N-glycosidic and O-glucosidic bonds

There are two types of bonds between a monosaccharide and other molecules:

  • The N-glucosidic bond, which is formed between an -OH and an amino compound (will give rise to amino sugars).
  • The O-glucosidic bond, which is made between two -OH of two monosaccharides, previously cyclized, eliminating a water molecule by condensation, being at least one of the OH groups that react from the anomeric carbon (C1).

The O-glucosidic bond is α-glucosidic if the first monosaccharide is α, and β-glucosidic if the first monosaccharide is β. For example, between C1 of an α-D-glucopyranose and C4 of another D-glucopyranose (α or β) an α-type bond is established (1 → 4).

Enlace glucosídico

By Eldelcarro (Own work) [Public domain], via Wikimedia Commons

As seen in the image, two α-D-glucose molecules are attached (they are α because the OH group of the anomeric carbon is in the trans position with respect to CH2OH).

In the O-glucosidic bond, the OH (hydroxyl) group of the anomeric carbon of the first monosaccharide reacts with an  OH  attached to a carbon (anomeric or not) of the second monosaccharide. A disaccharide and a water molecule are formed.
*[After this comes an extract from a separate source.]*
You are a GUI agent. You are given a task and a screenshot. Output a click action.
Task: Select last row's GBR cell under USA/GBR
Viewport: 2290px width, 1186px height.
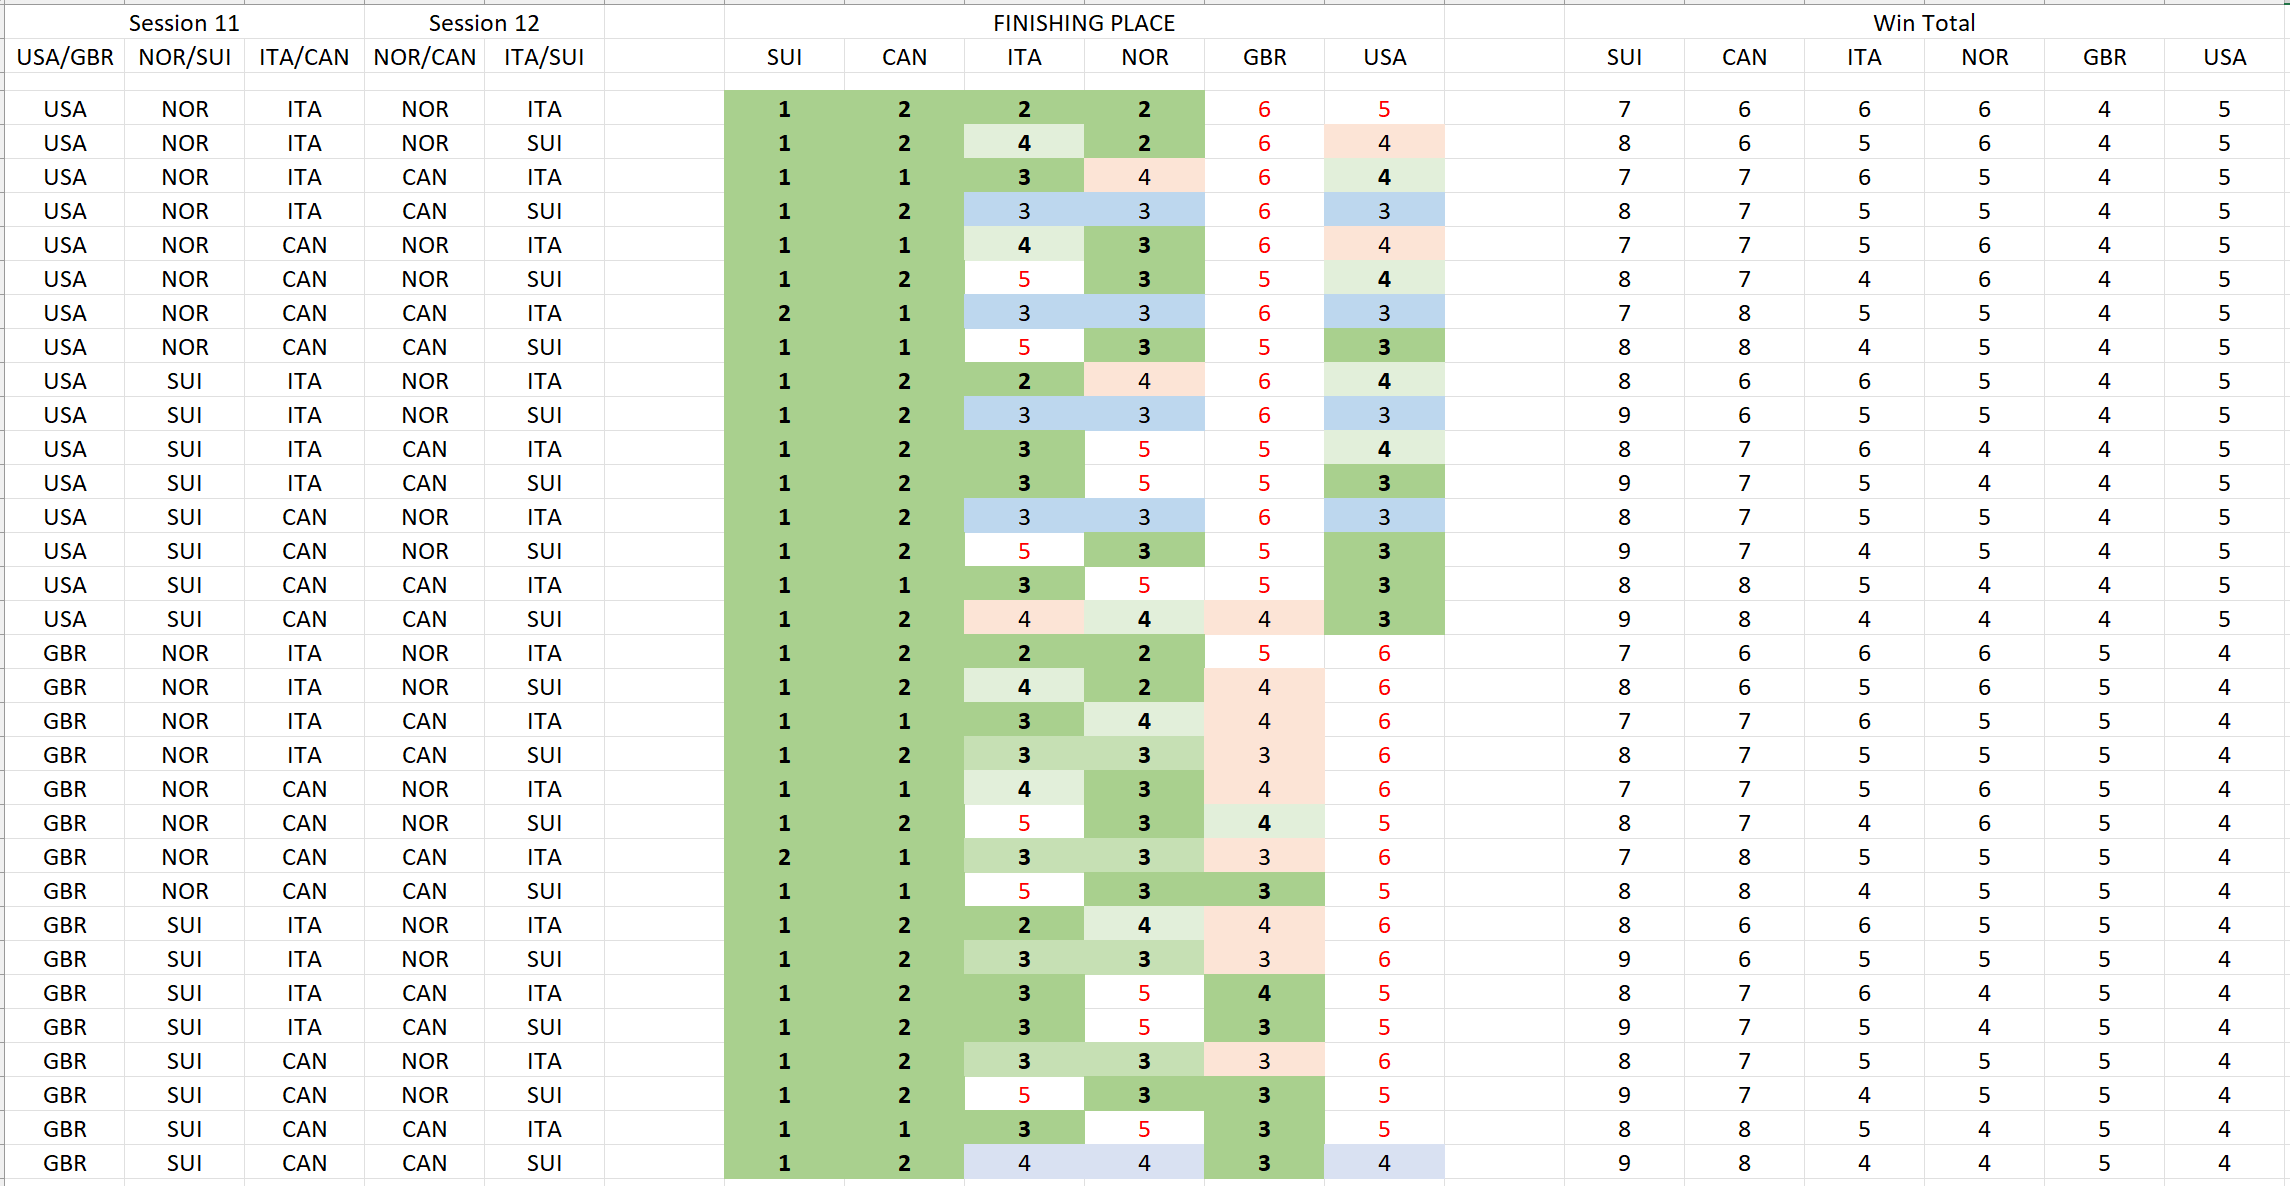[65, 1163]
The process is really a condensation, it is called dehydration due to the loss of the water molecule, as occurs in the formation of the peptide bond.

If the OH in the reaction come from the two anomeric carbons, the disaccharide will be dicarbonyl and will not have reducing power. However, if the OH of an anomeric carbon and another non-anomeric carbon participate in the bond, the disaccharide will be monocarbonyl and will have reducing power (since a free OH group remains on the other anomeric carbon). This fact can be verified experimentally by reaction with Fehling's reagent or with Tollens's reagent.

At the end of the process, both monosaccharides will be joined by an oxygen (O).

To break the O-glucosidic bondshydrolysis will be necessary, adding a water molecule.

Glycosidic bonds are distinguished by the type of anomer of the monosaccharides involved and the carbons involved in the bond. Thus there are links α (1 → 6), β (1 → 4), etc.

Fundamental Ideas About Glycosidic Bonding

The O-glucosidic bond is the bond that occurs between two hydroxyl groups of two monosaccharides, releasing a water molecule. At the point where the union occurs, an oxygen atom remains.

  • If the bond occurs between the hydroxyl (OH) of the anomeric carbon of the first monosaccharide and another hydroxyl (OH) group of another non-anomeric carbon of the second monosaccharide, it is a  monocarbonyl bond. It has reducing power.
  • If the bond occurs between the hydroxyl (OH) of the anomeric carbon of the first monosaccharide and another hydroxyl (OH) group of the anomeric carbon of the second monosaccharide, it is a  dicarbonyl bond . It has no reducing power.

The N-glucosidic bond is the bond that occurs between the anomeric carbon of a monosaccharide and the carbon of an amino group of an amino acid, because at the point where the union occurs, a nitrogen atom remains.